Cet EP je l’ai enregistré il y a deux ans dans une optique de démarchage pour en faire un disque. Ce n’était pas un produit en tant que tel. Puis il y a eu la belle histoire du clip « Vers l’avant » qui m’a permis de signer un contrat de production avec une maison de disques qui s’appelle At(h)ome. Mais pour lancer le projet et accompagner le buzz du clip, il nous fallait un produit à vendre et à mettre en ligne. On a décidé de choisir cet EP pour que l’on puisse découvrir mon univers musical. Par contre, l’objectif reste l’album. Je suis déjà en train de réenregistrer des titres et je me suis remis activement à l’écriture avec pour objectif de sortir l’album à l’automne 2016.

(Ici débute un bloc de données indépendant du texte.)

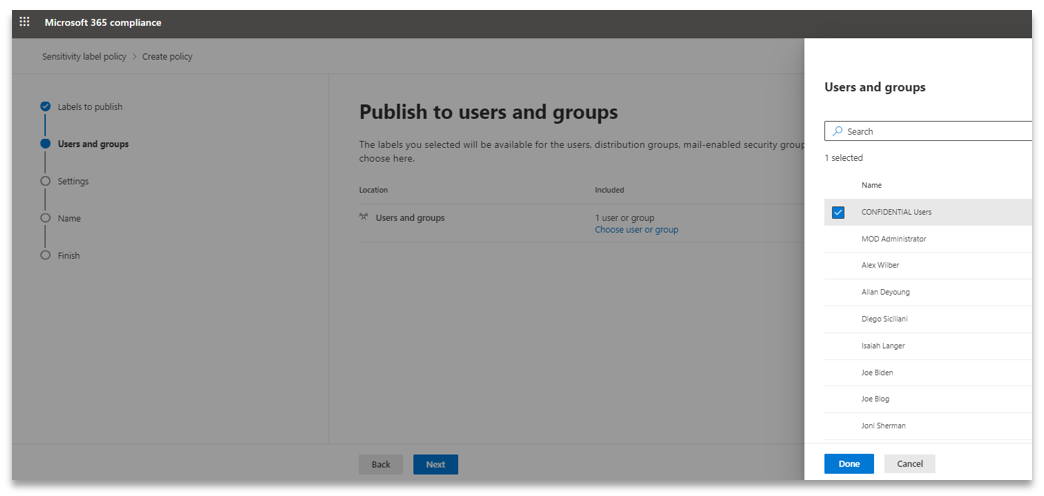Select Diego Siciliani in the list

pyautogui.click(x=928, y=319)
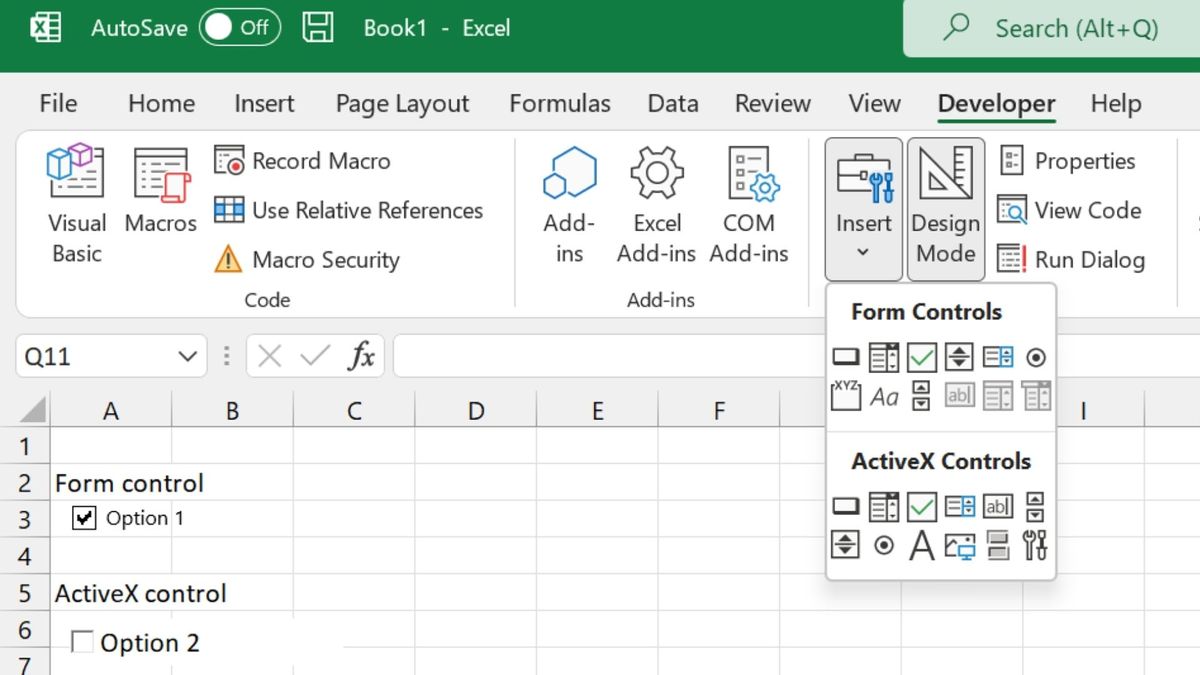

C’est donc le clip qui a amorcé la diffusion de l’EP et la naissance de ton futur album.

C’est vraiment le clip qui a lancé la machine. C’est une belle histoire. Je ne l’avais même pas commandé. C’est un copain qui aimait bien cette chanson qui m’a proposé de tourner le clip de ce titre en montrant le quotidien d’un SDF. J’ai accepté. Cet été il est venu me voir pour me présenter son travail. Je l’ai adoré et je l’ai mis en ligne sans aucune stratégie. Le clip est tellement beau, humain et social qu’il a vraiment bien marché. Il a même intéressé la presse : j’ai eu un article dans le Parisien, on a fait une émission sur RTL… C’est une belle histoire pour le SDF Bruno : il a retrouvé un logement, il a plus de clients en tant que cireur de chaussures dans la rue, il reçoit des cadeaux de la part des gens qui le reconnaissent… De notre côté, on a eu beaucoup de succès sur le net, et je pense que ce n’est pas fini. Cela nous a donc aidé tous les deux.

Il y a eu la belle histoire du clip « Vers l’avant » qui m’a permis de signer un contrat de production avec une maison de disques qui s’appelle At(h)ome.